● **Description of the task**
Report how many lines in the entries below have the word "computer" in them, and give no other words.

● **Records for the exercise**
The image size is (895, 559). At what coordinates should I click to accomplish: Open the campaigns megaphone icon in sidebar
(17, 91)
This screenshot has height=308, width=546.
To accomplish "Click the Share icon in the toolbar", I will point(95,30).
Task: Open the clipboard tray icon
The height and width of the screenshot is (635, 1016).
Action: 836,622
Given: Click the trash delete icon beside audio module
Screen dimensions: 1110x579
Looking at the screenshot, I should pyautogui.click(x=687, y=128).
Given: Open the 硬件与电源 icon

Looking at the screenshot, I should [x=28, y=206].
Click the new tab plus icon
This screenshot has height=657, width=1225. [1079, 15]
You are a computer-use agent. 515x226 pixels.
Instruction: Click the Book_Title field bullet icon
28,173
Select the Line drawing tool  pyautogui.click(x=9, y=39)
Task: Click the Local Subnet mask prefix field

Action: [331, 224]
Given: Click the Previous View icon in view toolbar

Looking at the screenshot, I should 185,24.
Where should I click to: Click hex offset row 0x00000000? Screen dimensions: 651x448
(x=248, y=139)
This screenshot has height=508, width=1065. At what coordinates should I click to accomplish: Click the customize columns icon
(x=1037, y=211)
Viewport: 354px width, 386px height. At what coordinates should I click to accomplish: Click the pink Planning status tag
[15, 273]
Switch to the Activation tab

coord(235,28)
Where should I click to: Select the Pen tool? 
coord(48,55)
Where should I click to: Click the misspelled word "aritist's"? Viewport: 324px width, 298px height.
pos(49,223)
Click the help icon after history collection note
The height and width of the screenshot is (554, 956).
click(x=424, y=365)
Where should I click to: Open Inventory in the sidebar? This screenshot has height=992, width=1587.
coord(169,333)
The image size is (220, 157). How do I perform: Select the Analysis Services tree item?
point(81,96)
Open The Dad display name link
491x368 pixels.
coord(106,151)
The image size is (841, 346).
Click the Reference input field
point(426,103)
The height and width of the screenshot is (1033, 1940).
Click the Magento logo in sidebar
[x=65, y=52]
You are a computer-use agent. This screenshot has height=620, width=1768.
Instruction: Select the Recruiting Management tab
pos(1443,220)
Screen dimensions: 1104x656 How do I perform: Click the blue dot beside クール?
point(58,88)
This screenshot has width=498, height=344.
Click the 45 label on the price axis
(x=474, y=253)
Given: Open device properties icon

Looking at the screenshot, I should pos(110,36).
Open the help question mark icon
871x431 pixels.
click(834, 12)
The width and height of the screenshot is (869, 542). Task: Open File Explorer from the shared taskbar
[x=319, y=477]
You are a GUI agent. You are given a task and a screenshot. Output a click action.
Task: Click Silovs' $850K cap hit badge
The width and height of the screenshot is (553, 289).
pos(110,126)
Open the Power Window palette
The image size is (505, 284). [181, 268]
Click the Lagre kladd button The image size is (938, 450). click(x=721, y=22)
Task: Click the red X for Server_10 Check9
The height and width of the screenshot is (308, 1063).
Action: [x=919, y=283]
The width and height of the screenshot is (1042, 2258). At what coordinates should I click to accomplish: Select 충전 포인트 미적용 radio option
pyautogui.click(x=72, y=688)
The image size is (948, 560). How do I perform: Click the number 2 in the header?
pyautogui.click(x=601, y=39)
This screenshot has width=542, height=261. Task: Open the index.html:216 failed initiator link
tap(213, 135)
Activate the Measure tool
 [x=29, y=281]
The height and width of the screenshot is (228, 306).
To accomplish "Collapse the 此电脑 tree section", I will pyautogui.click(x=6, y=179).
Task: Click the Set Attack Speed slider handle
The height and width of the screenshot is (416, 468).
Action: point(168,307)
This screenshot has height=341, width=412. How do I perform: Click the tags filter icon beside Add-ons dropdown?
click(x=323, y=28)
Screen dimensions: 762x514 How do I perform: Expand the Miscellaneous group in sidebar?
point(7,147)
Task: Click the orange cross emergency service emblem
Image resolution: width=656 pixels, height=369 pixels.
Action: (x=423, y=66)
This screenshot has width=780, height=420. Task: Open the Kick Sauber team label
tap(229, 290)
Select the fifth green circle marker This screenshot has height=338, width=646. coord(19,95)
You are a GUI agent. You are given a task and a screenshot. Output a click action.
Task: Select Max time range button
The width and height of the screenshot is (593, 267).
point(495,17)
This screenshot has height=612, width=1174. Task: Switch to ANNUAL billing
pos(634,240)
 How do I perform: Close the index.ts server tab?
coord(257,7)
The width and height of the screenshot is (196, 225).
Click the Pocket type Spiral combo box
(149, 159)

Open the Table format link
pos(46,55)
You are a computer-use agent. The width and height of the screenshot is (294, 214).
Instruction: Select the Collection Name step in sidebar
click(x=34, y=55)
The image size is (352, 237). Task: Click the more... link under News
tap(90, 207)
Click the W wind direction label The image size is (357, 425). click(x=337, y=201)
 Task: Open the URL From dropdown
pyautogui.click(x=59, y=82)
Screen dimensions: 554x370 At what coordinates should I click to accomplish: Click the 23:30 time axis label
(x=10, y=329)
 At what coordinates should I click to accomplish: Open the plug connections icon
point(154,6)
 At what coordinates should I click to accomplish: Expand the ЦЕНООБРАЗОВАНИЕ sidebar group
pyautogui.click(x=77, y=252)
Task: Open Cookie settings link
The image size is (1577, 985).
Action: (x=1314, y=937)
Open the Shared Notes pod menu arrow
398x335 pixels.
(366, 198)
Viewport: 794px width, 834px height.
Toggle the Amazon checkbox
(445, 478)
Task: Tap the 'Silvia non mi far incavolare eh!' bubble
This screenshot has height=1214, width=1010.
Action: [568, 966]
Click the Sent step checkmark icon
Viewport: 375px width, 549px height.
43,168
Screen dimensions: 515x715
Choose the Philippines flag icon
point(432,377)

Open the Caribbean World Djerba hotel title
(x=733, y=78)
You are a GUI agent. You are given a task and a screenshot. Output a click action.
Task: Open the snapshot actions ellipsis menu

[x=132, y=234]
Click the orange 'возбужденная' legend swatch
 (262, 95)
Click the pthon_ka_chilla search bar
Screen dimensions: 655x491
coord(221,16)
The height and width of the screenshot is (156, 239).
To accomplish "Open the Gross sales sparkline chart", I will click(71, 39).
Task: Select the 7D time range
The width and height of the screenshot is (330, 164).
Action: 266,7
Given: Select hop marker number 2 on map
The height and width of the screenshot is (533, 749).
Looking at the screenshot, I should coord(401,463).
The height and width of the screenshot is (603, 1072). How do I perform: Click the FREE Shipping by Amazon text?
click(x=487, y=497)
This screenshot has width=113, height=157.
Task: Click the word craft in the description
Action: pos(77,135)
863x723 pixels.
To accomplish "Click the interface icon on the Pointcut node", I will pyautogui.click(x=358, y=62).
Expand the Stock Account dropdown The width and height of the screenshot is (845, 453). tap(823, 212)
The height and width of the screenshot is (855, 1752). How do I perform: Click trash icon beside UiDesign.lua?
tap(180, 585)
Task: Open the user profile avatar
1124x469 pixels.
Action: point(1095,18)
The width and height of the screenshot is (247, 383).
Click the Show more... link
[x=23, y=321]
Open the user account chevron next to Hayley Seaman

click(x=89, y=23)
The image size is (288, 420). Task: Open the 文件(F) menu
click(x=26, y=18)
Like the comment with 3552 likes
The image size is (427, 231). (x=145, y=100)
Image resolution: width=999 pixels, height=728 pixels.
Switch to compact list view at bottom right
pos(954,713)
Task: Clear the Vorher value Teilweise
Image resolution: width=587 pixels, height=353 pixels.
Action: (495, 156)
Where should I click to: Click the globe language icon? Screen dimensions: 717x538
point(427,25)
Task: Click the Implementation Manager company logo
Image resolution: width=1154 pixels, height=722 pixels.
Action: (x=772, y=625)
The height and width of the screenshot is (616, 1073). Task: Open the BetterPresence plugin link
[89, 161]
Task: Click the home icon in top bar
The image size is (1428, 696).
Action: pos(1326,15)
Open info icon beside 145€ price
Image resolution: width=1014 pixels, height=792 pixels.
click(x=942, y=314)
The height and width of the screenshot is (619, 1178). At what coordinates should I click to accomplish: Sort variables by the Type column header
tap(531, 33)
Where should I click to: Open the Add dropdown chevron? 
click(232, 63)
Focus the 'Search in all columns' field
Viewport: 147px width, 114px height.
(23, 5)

● **Your solution**
3